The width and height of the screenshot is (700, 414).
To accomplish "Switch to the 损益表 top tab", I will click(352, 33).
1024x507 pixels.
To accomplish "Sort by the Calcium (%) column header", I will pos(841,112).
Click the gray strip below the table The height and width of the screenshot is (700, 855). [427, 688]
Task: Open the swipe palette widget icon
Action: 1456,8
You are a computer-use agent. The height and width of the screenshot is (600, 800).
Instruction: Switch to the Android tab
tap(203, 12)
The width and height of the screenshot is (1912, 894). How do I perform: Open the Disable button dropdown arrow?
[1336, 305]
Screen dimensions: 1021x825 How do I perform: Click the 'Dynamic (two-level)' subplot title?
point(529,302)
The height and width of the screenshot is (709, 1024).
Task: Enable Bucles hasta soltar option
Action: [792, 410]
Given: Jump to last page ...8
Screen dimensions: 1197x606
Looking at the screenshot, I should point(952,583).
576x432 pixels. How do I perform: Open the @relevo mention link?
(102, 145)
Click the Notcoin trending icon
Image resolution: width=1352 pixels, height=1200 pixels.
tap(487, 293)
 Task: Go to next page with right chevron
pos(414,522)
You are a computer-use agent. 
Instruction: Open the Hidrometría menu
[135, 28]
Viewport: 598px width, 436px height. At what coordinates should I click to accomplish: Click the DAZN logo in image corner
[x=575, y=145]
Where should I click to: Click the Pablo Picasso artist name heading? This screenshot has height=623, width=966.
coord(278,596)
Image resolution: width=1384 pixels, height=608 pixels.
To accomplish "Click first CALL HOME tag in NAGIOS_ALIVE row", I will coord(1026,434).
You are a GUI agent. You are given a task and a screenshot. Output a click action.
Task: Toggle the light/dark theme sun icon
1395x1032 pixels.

_ _ _

What the task requires:
Can you copy the listing again, starting with the line containing "The width and height of the screenshot is (1912, 894)." and continuing through the line containing "[x=575, y=145]", with "Screen dimensions" changed to "Screen size" and nothing else altered?

Answer:
The width and height of the screenshot is (1912, 894). How do I perform: Open the Disable button dropdown arrow?
[1336, 305]
Screen size: 1021x825 How do I perform: Click the 'Dynamic (two-level)' subplot title?
point(529,302)
The height and width of the screenshot is (709, 1024).
Task: Enable Bucles hasta soltar option
Action: [792, 410]
Given: Jump to last page ...8
Screen size: 1197x606
Looking at the screenshot, I should point(952,583).
576x432 pixels. How do I perform: Open the @relevo mention link?
(102, 145)
Click the Notcoin trending icon
Image resolution: width=1352 pixels, height=1200 pixels.
tap(487, 293)
 Task: Go to next page with right chevron
pos(414,522)
You are a computer-use agent. 
Instruction: Open the Hidrometría menu
[135, 28]
Viewport: 598px width, 436px height. At what coordinates should I click to accomplish: Click the DAZN logo in image corner
[x=575, y=145]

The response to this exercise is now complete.